§ Supplied data
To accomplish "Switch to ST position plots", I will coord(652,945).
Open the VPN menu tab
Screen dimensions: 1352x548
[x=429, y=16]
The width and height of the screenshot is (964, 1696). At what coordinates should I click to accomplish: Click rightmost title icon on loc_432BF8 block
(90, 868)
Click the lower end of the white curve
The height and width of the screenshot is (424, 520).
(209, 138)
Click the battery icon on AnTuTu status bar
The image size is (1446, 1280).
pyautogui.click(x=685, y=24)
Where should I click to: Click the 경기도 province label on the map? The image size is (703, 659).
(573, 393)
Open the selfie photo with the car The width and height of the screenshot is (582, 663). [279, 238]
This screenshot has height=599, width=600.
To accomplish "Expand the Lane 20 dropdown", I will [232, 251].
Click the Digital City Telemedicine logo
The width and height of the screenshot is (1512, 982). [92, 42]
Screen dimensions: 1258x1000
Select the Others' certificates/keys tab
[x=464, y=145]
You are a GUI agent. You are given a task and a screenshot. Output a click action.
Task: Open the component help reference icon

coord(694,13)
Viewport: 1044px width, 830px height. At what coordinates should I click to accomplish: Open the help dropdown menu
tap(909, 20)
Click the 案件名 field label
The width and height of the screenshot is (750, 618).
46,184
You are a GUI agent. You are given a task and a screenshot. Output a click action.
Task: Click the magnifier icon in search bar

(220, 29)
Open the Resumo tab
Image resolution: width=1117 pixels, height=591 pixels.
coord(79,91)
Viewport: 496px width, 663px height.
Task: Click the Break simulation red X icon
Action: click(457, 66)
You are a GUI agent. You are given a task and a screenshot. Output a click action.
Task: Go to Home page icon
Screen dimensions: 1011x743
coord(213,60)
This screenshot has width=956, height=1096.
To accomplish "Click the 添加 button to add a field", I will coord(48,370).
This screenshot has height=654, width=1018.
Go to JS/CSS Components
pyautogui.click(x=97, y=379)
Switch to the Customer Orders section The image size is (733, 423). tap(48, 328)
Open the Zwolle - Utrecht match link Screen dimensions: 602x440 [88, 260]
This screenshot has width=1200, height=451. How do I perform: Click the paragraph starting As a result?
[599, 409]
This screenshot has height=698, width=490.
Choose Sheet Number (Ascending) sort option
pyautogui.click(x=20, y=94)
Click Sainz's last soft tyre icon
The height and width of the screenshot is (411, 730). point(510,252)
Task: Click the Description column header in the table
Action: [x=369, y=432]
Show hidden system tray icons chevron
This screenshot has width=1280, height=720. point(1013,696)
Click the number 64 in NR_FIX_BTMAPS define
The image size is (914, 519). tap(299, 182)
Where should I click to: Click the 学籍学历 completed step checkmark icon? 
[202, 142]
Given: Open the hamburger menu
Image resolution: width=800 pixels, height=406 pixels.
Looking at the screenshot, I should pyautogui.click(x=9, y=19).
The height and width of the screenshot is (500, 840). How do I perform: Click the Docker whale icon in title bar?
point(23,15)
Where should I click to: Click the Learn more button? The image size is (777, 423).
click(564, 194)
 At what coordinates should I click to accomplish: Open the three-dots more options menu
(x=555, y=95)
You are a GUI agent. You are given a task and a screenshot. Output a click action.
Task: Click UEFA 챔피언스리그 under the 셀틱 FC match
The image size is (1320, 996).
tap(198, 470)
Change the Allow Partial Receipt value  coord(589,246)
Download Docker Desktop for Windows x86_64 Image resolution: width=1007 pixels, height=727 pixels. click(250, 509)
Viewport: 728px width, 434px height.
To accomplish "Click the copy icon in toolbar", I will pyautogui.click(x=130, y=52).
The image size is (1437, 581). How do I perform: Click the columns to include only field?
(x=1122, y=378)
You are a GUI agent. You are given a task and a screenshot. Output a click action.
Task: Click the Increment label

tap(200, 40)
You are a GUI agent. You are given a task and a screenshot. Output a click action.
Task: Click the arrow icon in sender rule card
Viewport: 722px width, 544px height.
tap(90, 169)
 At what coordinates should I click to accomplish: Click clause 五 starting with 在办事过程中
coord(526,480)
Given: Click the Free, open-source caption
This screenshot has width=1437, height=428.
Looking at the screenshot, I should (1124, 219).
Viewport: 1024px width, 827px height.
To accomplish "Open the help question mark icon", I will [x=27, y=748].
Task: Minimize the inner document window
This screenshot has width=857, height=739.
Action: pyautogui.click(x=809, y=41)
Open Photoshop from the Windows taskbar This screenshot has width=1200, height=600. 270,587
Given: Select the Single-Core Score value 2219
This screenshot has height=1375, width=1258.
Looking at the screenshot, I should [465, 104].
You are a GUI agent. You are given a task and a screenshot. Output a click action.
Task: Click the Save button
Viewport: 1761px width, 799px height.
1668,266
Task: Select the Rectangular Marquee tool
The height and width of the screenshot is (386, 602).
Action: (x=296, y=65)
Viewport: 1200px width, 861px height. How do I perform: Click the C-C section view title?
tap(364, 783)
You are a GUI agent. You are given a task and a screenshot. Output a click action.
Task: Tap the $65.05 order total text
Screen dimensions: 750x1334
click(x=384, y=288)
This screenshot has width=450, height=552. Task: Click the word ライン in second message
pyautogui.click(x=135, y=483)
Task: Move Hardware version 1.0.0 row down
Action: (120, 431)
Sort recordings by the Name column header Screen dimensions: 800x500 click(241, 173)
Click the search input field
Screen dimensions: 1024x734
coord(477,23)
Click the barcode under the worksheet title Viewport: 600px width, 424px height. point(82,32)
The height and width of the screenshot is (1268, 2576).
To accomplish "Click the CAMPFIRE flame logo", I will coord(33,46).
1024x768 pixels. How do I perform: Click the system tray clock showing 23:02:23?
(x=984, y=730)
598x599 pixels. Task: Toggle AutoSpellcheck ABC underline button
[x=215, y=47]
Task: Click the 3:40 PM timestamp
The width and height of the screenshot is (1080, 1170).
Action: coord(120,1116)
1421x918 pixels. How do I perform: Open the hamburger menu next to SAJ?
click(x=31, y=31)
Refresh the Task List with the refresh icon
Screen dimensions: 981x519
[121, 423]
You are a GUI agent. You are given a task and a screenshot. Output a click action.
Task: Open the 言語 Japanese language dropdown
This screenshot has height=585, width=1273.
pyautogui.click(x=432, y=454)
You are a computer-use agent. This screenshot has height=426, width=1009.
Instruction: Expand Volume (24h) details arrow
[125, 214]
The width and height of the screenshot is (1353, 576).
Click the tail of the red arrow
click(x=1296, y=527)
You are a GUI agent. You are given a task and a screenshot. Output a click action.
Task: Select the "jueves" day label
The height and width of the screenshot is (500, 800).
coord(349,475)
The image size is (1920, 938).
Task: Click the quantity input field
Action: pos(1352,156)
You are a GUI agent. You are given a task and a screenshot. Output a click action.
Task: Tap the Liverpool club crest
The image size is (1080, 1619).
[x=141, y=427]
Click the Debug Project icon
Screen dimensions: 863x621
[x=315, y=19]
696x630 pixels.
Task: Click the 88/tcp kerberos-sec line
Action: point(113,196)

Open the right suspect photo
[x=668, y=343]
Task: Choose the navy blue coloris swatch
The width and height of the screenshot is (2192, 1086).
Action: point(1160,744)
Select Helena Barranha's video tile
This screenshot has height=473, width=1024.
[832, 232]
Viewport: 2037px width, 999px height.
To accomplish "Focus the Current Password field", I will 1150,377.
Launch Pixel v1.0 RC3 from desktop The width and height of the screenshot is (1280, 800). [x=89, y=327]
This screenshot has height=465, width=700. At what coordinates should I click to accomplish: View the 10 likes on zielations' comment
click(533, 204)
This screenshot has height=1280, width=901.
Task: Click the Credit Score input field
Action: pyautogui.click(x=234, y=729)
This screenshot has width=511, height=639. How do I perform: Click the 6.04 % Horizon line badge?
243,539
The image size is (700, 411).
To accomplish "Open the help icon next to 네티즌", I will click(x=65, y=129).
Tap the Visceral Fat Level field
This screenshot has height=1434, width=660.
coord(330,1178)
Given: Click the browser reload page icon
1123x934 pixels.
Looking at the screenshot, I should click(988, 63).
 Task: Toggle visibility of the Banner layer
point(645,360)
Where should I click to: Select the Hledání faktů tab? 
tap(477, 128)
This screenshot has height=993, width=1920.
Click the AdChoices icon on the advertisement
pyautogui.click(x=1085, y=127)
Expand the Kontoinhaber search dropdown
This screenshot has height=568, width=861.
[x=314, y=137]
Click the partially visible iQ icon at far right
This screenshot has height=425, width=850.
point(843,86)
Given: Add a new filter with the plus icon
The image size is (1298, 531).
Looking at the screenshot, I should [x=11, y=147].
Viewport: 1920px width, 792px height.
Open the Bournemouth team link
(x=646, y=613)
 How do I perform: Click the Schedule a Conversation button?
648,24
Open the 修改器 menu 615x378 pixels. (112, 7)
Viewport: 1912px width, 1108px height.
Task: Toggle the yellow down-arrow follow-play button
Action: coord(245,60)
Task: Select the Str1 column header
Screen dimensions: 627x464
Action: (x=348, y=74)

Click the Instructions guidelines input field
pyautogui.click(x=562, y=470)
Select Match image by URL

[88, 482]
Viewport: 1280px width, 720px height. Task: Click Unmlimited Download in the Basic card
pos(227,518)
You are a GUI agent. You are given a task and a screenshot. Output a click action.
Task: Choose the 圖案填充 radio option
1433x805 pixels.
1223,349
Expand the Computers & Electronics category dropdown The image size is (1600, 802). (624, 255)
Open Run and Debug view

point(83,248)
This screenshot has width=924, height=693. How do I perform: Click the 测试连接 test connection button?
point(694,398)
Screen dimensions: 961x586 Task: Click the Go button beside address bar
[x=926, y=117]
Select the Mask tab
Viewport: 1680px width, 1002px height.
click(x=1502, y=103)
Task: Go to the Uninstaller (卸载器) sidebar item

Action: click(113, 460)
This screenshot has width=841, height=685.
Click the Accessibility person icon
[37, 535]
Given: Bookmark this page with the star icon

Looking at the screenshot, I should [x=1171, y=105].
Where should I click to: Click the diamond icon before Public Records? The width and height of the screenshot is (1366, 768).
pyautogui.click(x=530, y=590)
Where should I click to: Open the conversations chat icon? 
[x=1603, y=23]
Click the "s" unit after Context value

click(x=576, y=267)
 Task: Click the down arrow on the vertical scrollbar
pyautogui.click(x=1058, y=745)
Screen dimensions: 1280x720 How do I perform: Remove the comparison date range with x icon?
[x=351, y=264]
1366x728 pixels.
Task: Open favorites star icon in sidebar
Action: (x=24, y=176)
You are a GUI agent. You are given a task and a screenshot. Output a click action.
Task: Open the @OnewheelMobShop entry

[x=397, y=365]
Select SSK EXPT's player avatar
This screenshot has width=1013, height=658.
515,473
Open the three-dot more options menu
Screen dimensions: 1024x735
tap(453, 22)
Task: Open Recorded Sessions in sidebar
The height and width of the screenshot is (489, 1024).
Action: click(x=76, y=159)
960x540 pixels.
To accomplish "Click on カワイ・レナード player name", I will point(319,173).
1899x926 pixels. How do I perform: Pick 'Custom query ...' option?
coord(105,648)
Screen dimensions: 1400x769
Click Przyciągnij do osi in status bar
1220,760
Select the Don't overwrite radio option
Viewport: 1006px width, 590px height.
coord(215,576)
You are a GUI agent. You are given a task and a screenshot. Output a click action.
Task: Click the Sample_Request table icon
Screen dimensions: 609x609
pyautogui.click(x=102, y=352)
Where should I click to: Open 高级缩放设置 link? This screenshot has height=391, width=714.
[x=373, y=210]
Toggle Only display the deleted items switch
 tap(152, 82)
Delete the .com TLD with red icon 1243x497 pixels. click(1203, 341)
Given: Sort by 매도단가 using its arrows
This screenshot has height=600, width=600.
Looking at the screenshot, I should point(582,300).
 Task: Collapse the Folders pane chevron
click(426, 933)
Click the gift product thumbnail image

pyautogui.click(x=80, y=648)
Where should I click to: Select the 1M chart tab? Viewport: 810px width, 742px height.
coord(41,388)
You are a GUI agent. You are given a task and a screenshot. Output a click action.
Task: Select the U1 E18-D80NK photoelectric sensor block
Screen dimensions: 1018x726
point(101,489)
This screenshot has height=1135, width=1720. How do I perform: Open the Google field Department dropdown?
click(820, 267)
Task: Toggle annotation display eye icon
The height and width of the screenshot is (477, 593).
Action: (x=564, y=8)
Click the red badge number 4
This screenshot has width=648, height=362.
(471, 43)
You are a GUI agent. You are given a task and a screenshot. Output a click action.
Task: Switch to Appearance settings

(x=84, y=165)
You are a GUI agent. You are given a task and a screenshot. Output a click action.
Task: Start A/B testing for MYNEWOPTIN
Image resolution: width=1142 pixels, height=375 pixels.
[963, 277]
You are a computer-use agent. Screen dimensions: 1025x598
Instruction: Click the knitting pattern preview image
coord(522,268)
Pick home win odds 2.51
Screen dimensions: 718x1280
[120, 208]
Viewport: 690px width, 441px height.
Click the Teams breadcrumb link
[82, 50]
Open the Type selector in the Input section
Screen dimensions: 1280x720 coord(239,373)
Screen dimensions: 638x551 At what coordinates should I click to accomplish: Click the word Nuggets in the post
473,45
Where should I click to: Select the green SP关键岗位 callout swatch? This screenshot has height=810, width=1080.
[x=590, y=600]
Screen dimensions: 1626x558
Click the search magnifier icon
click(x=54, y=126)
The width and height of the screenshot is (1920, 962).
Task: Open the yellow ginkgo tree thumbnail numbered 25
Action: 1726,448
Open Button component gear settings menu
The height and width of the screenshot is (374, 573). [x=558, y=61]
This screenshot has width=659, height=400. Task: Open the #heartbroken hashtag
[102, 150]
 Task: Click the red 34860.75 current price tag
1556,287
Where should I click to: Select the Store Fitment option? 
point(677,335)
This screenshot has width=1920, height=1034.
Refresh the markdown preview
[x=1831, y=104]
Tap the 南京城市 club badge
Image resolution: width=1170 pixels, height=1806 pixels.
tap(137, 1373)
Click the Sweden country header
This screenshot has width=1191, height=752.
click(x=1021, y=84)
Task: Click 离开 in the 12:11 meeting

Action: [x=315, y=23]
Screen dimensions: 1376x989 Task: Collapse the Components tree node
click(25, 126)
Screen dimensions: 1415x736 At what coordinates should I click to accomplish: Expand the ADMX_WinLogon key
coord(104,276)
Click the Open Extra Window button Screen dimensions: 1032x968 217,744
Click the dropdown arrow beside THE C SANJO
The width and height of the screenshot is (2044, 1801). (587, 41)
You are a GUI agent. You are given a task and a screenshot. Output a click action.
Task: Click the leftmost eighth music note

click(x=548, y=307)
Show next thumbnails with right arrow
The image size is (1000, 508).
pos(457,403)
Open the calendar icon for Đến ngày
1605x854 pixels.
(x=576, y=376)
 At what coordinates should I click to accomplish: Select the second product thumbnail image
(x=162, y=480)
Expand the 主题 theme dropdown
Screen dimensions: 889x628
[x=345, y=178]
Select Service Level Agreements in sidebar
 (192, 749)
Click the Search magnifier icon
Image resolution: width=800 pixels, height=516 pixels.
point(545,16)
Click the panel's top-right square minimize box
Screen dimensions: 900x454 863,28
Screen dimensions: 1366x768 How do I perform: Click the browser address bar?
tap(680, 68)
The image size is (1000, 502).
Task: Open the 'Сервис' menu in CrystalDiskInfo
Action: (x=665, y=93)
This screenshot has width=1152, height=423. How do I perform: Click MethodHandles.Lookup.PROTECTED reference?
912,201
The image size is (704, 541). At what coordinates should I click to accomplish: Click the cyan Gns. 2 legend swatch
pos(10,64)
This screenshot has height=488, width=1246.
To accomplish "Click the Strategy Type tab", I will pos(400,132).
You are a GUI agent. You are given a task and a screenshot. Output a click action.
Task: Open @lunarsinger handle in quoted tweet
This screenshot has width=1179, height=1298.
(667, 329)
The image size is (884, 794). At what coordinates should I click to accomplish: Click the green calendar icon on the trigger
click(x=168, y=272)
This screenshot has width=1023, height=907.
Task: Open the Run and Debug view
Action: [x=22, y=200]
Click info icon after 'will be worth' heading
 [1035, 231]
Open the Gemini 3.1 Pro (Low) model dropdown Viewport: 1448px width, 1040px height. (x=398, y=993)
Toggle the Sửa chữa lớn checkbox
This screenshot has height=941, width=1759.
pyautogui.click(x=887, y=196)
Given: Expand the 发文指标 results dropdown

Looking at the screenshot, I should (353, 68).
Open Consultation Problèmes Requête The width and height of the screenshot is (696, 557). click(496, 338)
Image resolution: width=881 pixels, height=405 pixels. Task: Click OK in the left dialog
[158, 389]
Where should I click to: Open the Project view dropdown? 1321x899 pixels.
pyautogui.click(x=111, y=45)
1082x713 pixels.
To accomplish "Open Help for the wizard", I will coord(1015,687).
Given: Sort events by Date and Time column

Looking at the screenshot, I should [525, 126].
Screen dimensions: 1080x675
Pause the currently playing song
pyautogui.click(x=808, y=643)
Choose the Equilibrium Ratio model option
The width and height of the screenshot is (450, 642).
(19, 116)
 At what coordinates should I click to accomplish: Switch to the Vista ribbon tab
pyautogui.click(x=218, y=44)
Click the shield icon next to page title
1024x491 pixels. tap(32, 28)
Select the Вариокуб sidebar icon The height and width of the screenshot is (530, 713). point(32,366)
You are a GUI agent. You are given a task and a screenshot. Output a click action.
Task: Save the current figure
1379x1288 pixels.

§ Requirement
Each line of the entries that contains the word "from" should be listed.

§ Task output
Open Photoshop from the Windows taskbar This screenshot has width=1200, height=600. 270,587
Launch Pixel v1.0 RC3 from desktop The width and height of the screenshot is (1280, 800). [x=89, y=327]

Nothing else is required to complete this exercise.